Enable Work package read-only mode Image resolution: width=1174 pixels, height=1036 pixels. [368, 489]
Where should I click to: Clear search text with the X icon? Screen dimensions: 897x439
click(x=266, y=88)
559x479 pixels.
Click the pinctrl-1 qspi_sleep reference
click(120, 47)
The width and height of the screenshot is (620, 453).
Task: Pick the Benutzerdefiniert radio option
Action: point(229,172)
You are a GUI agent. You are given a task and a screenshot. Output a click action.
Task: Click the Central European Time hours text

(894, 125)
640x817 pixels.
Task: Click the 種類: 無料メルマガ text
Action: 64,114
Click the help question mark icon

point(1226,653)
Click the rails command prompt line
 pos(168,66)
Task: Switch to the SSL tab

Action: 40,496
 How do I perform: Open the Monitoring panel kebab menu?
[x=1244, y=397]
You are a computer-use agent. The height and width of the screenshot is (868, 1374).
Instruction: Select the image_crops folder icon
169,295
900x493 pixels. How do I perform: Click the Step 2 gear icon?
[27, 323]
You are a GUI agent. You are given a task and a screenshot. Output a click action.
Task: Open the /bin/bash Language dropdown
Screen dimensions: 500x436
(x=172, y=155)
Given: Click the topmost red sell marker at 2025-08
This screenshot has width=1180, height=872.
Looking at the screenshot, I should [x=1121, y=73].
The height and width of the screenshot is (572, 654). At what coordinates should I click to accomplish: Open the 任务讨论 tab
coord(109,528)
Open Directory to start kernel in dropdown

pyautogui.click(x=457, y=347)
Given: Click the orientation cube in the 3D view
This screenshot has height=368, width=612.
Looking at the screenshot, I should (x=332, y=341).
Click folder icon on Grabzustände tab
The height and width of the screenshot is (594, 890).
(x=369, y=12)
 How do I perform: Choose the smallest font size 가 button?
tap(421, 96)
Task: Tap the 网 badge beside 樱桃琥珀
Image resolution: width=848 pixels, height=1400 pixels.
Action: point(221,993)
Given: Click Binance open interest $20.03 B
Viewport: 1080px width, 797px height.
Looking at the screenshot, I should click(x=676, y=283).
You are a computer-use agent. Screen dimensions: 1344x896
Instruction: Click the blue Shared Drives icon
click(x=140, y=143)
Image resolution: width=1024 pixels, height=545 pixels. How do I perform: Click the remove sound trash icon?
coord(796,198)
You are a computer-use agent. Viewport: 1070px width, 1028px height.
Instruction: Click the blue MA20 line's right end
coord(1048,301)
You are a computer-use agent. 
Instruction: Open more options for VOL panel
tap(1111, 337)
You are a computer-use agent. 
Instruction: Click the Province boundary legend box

* Work task: Your task is to return each line of the data above that contains the string "agent".

* Reply:
You are a GUI agent. You are given a task and a screenshot. Output a click action.
You are a computer-use agent. The height and width of the screenshot is (868, 1374).
You are a GUI agent. You are given a task and a screenshot. Output a click action.
You are a computer-use agent. Screen dimensions: 1344x896
You are a computer-use agent. Viewport: 1070px width, 1028px height.
You are a computer-use agent. 
You are a computer-use agent. 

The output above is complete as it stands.